Unified Clearing and Settlement: Another issue revealed in 1987 was a lack of coordination in trade settlement between different markets. Back then, stocks, futures, and options all had different settlement periods (the time to finalize trades and exchange cash). For instance, stock trades settled in T+5 or T+3 days, whereas futures settled next-day. This mismatch meant that after the crash, many traders faced a liquidity crunch: they had to pay up on losing futures bets before they received cash from selling stocks, which exacerbated pressures and could force fire-sales. In response, regulators overhauled clearing and settlement protocols to harmonize these timelines. Eventually, the industry moved to common settlement periods (and today is moving to T+1 for stocks). The goal is to reduce systemic risk by not having one part of the market out of sync with another. The post-’87 reforms in this area helped ensure that a trading firm wouldn’t suddenly find itself inadvertently short of cash purely due to settlement timing differences.
Improvements in Trading Infrastructure: The technology and rules of trading were also refined. For example, the NASDAQ market changed its rules so that market makers could not all withdraw simultaneously and leave a void in liquidity (as happened in 1987). The concept of “trade or fade” was reinforced – meaning market makers are obligated to either execute at their quoted price or remove the quote, but not just disappear. Also, systems for order handling were upgraded so that the ticker tape (price reporting) wouldn’t get hours behind, as it did during Black Monday due to overload. Exchanges increased capacity and introduced redundant systems to handle surges in volume. All these tech improvements were aimed at preventing the informational blackouts and logjams that exacerbated panic in 1987.
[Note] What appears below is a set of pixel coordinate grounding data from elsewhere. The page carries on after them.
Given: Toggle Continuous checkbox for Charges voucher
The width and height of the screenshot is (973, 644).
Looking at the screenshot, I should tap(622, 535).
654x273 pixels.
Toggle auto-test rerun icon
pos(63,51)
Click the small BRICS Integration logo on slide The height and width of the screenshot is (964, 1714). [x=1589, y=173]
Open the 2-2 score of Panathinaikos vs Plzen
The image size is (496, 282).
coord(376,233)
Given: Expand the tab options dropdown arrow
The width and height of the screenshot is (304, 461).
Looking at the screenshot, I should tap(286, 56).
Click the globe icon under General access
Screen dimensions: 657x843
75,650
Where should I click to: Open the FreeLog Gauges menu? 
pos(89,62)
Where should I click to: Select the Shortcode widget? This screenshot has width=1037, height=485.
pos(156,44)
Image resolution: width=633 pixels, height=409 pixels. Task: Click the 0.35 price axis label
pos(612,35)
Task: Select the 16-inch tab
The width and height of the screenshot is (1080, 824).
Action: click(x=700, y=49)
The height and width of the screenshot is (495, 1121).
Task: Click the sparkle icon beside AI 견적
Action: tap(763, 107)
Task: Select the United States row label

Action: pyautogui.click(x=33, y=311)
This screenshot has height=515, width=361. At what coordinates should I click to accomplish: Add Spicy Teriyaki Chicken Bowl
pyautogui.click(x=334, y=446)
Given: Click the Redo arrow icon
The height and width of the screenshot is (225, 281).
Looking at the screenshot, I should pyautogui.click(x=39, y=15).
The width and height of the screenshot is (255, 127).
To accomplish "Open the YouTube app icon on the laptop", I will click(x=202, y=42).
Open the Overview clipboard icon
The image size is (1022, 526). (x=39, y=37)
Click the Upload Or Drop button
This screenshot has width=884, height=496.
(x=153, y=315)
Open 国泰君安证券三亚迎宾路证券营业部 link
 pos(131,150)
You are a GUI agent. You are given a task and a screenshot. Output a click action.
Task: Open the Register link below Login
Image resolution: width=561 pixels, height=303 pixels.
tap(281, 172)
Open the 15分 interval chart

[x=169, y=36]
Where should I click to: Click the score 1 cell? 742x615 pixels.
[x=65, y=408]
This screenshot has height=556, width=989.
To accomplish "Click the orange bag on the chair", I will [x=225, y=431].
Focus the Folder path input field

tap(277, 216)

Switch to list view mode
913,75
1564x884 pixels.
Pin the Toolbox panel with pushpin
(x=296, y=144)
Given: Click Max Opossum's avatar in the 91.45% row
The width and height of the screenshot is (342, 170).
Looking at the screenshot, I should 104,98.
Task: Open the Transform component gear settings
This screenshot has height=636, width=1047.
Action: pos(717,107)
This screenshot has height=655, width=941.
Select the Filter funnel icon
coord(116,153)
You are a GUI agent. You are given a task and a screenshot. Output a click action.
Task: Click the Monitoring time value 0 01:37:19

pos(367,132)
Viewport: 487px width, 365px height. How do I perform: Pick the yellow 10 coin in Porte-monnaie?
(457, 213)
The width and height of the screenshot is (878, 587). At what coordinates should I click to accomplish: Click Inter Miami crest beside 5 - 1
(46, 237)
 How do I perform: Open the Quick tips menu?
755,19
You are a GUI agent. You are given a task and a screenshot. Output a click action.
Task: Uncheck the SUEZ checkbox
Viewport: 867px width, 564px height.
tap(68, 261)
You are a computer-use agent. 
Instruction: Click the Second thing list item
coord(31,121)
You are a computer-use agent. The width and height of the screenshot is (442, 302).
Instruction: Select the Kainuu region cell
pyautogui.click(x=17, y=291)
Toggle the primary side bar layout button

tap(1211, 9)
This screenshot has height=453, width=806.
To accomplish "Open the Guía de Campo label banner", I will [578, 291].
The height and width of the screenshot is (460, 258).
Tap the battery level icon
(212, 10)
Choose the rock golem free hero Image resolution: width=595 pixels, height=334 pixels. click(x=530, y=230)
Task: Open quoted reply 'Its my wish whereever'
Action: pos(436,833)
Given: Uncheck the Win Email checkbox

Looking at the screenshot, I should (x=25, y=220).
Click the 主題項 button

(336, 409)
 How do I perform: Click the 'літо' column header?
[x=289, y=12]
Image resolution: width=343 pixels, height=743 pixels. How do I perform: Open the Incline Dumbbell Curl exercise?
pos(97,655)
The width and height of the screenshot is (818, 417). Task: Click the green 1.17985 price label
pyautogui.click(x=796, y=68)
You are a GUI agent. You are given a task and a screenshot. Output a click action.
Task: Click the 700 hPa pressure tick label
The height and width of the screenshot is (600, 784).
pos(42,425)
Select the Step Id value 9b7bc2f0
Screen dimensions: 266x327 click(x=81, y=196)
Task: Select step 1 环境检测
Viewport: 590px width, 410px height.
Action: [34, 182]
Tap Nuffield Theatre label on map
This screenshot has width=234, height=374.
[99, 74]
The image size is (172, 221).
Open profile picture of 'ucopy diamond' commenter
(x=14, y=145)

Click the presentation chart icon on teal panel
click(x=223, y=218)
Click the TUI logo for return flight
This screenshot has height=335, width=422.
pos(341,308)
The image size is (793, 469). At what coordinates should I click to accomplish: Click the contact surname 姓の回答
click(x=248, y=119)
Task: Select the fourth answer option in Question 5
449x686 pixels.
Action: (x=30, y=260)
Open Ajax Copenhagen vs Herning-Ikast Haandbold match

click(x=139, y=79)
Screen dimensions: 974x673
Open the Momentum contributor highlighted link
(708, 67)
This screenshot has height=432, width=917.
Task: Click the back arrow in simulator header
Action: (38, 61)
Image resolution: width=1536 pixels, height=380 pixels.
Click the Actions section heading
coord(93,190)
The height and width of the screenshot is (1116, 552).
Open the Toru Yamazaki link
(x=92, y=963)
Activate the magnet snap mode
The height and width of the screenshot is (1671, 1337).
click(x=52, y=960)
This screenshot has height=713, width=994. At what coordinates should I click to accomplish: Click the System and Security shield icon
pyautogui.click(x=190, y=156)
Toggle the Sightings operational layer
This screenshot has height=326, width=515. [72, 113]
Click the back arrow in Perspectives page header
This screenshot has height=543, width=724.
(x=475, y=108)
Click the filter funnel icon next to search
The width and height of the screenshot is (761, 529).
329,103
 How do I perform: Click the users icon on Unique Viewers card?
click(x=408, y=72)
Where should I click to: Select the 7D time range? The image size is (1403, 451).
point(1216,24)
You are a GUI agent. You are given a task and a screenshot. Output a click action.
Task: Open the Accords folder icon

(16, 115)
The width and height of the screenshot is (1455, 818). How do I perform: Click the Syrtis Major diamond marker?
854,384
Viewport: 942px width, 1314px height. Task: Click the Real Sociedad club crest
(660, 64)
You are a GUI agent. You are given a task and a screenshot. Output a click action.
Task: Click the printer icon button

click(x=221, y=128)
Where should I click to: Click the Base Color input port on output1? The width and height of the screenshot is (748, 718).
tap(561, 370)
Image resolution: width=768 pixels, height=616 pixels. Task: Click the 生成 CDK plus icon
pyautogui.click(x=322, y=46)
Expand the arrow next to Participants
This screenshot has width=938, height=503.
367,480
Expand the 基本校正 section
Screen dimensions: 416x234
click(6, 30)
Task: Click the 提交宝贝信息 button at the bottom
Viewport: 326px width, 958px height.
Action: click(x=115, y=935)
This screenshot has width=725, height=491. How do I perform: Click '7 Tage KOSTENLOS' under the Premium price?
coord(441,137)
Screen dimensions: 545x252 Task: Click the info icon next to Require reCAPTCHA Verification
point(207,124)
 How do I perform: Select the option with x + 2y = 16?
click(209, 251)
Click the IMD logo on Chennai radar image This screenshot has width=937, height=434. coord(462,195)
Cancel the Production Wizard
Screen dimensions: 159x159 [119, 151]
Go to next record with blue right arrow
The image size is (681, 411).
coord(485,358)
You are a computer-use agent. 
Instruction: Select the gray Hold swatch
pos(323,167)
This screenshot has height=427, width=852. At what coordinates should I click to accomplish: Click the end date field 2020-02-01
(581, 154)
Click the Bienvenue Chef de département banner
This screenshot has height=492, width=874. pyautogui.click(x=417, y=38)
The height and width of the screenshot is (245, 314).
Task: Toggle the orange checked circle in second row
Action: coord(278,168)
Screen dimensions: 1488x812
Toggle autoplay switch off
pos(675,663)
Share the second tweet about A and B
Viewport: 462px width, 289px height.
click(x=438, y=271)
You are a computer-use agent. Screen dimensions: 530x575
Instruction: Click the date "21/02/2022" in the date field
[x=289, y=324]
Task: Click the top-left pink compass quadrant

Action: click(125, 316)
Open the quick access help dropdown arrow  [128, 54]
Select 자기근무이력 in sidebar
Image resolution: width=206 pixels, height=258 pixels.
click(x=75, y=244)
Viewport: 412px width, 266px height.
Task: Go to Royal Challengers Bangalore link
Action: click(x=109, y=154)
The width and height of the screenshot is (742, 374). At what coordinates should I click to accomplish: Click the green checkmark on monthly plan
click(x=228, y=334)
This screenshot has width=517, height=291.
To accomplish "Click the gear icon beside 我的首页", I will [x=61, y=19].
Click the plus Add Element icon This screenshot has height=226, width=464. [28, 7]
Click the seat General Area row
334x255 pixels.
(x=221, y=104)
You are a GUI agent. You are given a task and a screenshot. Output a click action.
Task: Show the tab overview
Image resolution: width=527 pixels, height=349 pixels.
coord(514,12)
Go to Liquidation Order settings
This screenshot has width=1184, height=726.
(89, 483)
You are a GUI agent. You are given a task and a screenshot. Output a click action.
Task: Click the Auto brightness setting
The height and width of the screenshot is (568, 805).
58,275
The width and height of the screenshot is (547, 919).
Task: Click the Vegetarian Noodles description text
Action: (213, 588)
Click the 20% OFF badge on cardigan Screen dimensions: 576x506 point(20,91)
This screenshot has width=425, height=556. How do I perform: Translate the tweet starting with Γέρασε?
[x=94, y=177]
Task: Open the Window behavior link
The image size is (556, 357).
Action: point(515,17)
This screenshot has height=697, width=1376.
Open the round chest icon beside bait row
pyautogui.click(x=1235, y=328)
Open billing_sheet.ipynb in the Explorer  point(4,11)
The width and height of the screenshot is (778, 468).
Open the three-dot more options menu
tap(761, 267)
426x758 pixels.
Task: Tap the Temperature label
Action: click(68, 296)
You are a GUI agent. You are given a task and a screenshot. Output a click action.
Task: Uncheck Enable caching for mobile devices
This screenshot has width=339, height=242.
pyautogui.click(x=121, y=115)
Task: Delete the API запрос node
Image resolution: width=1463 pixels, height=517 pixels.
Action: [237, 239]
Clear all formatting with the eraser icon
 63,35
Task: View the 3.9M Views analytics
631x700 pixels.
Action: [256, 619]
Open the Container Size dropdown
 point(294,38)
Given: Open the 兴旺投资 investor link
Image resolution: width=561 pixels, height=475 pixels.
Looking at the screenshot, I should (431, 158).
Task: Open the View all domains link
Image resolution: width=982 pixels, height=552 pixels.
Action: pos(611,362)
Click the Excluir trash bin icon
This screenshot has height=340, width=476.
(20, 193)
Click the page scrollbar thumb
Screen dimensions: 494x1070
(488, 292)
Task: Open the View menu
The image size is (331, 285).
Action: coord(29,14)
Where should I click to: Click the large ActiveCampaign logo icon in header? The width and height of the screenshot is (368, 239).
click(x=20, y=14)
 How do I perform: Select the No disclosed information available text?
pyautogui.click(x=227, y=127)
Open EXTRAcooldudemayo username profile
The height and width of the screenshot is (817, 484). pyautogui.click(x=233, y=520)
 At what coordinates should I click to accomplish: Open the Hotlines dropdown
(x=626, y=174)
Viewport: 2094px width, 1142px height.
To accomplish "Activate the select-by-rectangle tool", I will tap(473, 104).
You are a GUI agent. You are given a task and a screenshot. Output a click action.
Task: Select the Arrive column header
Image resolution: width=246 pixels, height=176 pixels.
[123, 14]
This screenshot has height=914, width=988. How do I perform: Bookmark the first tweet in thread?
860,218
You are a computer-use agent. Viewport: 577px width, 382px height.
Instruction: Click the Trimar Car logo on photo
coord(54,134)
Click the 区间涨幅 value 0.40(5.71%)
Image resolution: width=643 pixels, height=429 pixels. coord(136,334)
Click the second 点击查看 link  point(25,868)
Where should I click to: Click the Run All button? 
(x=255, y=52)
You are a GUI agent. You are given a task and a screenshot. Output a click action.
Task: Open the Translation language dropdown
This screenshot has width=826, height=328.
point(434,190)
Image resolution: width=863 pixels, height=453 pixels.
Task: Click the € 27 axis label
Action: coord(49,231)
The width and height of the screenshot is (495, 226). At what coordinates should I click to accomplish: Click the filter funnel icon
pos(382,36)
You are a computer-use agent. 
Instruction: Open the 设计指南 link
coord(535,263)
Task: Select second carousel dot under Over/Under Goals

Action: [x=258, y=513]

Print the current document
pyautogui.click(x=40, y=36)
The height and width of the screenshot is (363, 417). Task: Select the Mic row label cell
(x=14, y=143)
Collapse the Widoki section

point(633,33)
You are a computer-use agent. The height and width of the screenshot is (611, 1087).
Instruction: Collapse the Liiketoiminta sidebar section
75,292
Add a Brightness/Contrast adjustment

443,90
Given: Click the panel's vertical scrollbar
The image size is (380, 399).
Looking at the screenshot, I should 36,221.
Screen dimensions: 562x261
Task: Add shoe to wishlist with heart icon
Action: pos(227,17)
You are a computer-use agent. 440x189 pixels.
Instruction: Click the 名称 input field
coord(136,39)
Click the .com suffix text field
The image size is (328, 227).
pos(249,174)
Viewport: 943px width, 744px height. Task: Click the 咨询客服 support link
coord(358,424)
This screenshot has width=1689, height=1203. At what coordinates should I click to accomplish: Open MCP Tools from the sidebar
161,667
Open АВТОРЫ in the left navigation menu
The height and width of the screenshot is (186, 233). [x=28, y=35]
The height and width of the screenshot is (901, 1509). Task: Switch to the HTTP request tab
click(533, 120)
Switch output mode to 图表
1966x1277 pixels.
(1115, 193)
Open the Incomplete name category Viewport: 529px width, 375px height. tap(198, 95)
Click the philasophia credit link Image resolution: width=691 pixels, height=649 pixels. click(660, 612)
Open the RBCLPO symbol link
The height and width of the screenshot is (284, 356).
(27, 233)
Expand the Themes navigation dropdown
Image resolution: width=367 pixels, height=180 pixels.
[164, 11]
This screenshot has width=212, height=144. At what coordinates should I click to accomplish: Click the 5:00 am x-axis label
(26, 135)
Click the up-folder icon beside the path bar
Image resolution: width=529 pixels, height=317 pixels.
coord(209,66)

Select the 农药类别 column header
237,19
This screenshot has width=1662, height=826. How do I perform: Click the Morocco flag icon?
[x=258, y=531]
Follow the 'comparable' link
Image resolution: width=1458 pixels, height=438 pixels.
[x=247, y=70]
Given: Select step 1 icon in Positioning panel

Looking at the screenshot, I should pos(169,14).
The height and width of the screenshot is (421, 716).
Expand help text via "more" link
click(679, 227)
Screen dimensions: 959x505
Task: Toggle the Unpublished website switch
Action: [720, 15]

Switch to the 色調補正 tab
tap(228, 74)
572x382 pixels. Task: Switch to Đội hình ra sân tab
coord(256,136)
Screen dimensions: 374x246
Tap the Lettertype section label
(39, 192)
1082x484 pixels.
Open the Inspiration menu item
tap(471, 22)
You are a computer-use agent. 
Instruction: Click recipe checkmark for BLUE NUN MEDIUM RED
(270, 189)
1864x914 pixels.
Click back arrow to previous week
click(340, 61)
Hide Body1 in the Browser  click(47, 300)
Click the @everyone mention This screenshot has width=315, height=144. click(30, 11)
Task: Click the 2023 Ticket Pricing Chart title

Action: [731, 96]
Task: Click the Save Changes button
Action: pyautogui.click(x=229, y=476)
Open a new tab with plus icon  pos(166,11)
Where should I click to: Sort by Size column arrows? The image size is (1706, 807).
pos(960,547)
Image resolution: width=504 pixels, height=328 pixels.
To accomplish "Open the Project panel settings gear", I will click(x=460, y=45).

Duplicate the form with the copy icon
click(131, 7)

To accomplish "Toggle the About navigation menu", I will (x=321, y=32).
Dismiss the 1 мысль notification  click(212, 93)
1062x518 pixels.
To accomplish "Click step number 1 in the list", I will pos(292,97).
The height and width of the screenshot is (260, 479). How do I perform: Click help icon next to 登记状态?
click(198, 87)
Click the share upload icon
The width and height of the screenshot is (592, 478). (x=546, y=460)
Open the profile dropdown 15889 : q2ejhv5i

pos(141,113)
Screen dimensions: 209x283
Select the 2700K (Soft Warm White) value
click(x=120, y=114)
Restrictions on Certain Trading Practices: In the wake of the crash, program trading and portfolio insurance came under heavy scrutiny. While regulators did not ban program trading outright (it’s an integral part of modern markets in various forms), the NYSE did institute “trading curbs” to limit index arbitrage under certain conditions. For instance, one rule (the “Sidecar” or Rule 80A) would kick in during the late ’80s and ’90s if the Dow moved by a certain number of points, slowing down computer-driven index arbitrage trades. The idea was to tap the brakes on automated strategies when volatility spiked. Additionally, the crash more or less killed the popularity of portfolio insurance strategies – investors saw how they could fail catastrophically when everyone uses them simultaneously. In short, the financial industry learned to be more cautious with products that create positive feedback loops. Later on, after other incidents (like the 2010 Flash Crash), further rules around high-frequency trading and “circuit breakers” for individual stocks were added. But many of these ideas trace back to insights first gained in 1987.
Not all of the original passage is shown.